The defenses of Fe’itsch fell to Task Force Harper, Lt. Col. Ralph S. Harper commanding. His force consisted of a company of Shermans and a company of armored infantry, and was supported by two batteries of self-propelled artillery located near the village of Longvilly, two and a half miles to the southwest. Also at Fe’itsch were 10 officers and 100 men of the 110th Regiment, who somehow had survived the forward battles and had made their way westward to join the defense.
Crossing the Meuse
Gilbreth established his headquarters at the village of Longvilly. His remaining infantry company, a platoon of tank destroyers and a platoon of light tanks were placed on high ground overlooking Highway N12 between Longvilly and Fe’itsch. This force fell to the command of Lt. Col. Robert M. Booth, the armored infantry battalion commander, hence its name, Task Force Booth. This force not only shielded headquarters but also provided a defensive screen for the remaining two batteries of self-propelled artillery and an additional armored artillery battalion supporting his command.
The main objective of the German offensive was to cross the Meuse River. To that end, the 2nd Panzer Division was ordered to bypass Bastogne by moving northward around the town. Its route of march took it directly through Antoniushof and Fe’itsch before reaching Longvilly. The defenders of Antoniushof braced nervously for the tidal wave about to engulf them. Stragglers passing through their position freely warned them what was coming their way. By mid-morning of December 18, the procession of stragglers had virtually ceased. Everyone knew what that meant.
An Inevitable Outcome
German infantry belonging to the Reconnaissance Battalion of the 2nd Panzer Division emerged from the woods east of the American position and made two attempts to close on the defenders, but each time they were driven back by accurate artillery fire. The situation changed drastically around 11 am, when German armor began arriving on the scene. By early afternoon two battalions of German tanks had arrived—a coordinated assault was not long in coming. The attack by German Panzergrenadiers and the heavy fire of the tanks quickly drove the American infantry company from their positions and sent them reeling down the road toward Fe’itsch. A flanking movement by German tanks drove off the supporting American artillery as well. This left only the company of Sherman tanks commanded by Rose to face the full brunt of the 2nd Panzer Division’s determined attack.

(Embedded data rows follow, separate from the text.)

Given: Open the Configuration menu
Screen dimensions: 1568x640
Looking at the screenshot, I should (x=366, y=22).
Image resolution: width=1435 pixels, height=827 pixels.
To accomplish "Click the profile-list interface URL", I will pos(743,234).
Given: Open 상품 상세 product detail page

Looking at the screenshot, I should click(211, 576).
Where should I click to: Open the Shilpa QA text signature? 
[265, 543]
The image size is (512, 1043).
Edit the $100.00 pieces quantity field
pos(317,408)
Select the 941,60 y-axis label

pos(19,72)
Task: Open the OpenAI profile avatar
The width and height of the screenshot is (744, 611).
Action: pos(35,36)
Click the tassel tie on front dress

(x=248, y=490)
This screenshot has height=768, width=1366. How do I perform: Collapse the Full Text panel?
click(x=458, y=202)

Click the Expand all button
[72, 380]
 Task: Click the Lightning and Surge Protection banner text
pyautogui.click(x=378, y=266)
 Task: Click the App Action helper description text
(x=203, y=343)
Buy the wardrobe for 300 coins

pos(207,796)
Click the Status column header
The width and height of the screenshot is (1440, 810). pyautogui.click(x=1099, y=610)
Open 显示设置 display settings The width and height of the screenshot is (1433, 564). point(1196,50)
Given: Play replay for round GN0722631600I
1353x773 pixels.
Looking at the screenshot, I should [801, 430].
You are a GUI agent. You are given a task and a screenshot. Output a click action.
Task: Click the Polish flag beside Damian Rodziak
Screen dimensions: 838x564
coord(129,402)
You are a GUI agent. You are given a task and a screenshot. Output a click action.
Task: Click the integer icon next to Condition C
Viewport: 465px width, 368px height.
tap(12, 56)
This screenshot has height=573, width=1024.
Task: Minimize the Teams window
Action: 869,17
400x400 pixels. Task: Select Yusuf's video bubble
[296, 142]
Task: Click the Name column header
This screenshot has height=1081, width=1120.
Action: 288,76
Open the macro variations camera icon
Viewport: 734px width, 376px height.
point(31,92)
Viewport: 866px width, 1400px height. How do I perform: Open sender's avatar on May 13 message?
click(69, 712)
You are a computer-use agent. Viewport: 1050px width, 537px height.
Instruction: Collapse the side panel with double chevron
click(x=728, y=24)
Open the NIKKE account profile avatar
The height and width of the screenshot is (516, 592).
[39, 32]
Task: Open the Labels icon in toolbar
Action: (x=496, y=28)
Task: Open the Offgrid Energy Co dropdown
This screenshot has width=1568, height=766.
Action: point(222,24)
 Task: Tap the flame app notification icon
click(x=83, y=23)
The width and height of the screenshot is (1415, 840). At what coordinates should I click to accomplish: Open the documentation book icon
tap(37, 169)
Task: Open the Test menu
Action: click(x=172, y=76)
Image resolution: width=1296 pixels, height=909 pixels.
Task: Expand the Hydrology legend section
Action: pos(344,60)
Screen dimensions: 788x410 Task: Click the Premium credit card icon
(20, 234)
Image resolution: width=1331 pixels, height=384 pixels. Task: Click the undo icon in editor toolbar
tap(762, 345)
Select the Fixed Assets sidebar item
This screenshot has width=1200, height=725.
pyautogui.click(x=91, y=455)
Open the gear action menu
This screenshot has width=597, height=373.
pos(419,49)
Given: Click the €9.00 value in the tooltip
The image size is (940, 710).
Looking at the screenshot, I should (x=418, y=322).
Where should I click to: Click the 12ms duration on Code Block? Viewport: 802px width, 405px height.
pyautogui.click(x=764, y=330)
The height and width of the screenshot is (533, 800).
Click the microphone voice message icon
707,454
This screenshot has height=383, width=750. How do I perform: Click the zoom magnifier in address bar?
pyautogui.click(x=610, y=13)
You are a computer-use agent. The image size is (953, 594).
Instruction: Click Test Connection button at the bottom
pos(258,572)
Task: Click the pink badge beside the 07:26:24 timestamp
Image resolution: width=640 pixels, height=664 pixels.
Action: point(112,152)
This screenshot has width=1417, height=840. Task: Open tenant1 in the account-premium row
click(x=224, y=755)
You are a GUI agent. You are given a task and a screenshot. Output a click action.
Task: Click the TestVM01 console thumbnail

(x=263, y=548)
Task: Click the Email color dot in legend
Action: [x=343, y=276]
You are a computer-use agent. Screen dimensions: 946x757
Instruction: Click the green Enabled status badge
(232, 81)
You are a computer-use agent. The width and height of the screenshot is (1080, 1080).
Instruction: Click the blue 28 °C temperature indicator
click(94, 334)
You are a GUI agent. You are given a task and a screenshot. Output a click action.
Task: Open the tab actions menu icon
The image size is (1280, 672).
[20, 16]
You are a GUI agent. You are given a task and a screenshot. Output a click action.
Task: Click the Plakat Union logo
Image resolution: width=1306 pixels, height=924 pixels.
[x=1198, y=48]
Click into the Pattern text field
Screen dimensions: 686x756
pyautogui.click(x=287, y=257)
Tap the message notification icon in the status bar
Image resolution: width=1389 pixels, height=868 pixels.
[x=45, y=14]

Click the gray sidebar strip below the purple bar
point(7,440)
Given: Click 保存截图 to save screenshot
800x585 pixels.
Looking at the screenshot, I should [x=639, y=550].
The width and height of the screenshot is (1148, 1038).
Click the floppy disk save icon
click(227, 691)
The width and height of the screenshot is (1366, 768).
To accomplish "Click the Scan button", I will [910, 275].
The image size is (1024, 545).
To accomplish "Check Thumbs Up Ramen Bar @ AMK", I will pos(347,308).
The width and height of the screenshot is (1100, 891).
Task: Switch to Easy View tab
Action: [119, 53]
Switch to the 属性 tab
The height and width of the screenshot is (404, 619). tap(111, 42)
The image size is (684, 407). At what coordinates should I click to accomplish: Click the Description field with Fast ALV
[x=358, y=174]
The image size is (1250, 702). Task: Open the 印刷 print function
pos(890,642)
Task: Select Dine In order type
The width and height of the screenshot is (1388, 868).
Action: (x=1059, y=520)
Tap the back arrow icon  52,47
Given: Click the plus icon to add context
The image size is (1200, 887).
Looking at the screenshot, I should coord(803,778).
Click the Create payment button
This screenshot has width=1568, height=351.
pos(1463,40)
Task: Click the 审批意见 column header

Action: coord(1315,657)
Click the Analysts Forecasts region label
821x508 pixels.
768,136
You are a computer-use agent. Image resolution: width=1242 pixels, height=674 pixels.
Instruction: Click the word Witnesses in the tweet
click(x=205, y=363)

The outcome was inevitable. Seven American tanks were quickly knocked out as the Germans pressed their attack. Saturating the American positions with white phosphorus, the Germans eventually surrounded the American armor and drove them from the road junction. With the junction now firmly in German hands and traffic flowing freely through it, Rose ordered a breakout attempt to the northwest. Five tanks and his assault- gun platoon broke free, but collided with elements of the German 116th Panzer Division 10 miles north of Bastogne. Only a few vehicles and their crews survived and eventually made their way into Bastogne.